++++ Data to use ++++
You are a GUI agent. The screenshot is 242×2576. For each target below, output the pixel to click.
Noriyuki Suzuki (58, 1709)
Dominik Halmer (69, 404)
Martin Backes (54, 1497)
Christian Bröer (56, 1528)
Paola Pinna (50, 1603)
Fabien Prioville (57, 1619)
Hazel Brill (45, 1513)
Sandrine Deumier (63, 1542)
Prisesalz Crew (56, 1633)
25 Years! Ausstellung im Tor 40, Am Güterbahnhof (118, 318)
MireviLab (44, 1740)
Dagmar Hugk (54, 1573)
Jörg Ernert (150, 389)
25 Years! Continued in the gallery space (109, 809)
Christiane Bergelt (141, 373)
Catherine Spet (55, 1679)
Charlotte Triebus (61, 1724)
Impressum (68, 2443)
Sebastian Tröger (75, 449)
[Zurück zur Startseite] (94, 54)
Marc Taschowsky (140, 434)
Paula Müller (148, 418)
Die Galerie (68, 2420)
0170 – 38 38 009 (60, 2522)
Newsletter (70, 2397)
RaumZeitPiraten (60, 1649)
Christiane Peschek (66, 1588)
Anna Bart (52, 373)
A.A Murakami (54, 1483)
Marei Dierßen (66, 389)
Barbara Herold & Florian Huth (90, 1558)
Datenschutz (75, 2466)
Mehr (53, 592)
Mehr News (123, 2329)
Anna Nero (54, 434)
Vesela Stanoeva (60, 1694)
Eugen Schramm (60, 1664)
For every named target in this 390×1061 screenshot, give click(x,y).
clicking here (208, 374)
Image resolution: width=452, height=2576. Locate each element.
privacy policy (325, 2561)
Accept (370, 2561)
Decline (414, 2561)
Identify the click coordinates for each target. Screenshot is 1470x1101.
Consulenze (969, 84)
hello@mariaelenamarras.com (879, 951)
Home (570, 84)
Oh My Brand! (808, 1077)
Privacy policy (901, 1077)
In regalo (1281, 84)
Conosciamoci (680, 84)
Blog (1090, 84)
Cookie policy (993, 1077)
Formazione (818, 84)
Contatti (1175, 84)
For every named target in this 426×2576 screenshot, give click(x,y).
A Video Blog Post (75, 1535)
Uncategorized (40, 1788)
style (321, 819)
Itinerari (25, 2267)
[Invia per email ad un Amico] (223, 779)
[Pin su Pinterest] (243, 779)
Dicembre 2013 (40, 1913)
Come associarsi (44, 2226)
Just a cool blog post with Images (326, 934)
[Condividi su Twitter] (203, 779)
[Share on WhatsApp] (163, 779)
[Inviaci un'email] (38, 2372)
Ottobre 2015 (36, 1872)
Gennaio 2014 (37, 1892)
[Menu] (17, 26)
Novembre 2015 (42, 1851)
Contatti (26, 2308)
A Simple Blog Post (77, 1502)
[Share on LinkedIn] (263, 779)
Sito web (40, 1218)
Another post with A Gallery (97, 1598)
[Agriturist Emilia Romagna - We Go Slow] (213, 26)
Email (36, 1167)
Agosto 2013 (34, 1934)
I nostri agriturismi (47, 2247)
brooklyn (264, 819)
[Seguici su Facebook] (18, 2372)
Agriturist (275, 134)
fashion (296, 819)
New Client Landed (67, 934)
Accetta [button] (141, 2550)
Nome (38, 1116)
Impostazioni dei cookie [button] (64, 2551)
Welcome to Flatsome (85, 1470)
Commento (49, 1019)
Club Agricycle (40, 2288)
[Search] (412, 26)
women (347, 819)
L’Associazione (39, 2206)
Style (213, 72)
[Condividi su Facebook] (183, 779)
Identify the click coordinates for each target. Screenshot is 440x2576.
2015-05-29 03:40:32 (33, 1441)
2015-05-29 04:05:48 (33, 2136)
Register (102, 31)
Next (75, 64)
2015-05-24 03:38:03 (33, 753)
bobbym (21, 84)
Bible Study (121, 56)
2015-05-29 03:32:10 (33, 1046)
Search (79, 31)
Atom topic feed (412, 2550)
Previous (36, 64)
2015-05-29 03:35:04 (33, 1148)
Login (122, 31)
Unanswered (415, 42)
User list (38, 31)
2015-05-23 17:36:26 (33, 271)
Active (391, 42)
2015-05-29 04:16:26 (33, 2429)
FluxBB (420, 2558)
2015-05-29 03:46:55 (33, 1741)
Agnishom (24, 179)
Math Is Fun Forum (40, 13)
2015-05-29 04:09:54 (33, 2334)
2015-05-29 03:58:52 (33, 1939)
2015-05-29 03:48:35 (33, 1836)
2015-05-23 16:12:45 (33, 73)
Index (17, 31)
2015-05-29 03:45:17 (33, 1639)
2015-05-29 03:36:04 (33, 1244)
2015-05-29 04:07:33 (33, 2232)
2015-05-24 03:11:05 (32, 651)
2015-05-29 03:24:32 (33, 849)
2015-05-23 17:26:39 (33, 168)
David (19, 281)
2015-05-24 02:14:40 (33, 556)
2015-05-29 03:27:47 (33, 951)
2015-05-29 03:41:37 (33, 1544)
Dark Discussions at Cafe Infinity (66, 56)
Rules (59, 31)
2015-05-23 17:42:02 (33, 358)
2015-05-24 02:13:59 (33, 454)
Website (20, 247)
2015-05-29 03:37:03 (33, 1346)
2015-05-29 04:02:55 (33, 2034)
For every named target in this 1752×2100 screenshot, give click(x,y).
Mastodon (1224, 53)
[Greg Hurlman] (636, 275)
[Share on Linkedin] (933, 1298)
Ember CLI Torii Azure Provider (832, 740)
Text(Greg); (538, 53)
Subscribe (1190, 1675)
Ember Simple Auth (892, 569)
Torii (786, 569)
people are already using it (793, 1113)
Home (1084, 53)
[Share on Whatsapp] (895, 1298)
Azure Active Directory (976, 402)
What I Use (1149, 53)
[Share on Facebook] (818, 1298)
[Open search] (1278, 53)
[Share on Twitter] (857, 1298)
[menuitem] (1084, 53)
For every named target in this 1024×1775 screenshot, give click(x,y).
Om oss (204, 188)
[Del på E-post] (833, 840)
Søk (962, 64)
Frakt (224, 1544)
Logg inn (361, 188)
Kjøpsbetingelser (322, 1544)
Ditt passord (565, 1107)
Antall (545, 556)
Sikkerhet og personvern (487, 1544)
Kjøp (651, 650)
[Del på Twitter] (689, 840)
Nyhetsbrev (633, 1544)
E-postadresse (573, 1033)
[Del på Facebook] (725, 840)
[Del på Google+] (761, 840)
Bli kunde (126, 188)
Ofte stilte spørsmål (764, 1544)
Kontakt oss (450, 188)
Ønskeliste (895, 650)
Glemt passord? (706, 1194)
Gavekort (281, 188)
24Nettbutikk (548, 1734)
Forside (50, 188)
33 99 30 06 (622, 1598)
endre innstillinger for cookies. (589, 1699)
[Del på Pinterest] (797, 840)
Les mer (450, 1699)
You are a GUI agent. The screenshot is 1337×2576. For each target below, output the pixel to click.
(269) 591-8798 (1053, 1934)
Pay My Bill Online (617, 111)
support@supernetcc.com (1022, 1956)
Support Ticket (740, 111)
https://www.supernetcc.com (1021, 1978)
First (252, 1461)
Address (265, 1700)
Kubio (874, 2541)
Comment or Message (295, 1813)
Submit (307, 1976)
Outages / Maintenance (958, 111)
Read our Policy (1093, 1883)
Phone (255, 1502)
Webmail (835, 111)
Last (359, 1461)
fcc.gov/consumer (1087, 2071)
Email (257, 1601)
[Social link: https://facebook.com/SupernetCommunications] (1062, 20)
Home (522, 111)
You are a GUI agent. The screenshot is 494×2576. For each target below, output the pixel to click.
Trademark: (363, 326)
++++
Find the word "Share" in the records. Copy every line it appears in.

Answer for this exercise:
[Share on WhatsApp] (163, 779)
[Share on LinkedIn] (263, 779)
[Share on Linkedin] (933, 1298)
[Share on Whatsapp] (895, 1298)
[Share on Facebook] (818, 1298)
[Share on Twitter] (857, 1298)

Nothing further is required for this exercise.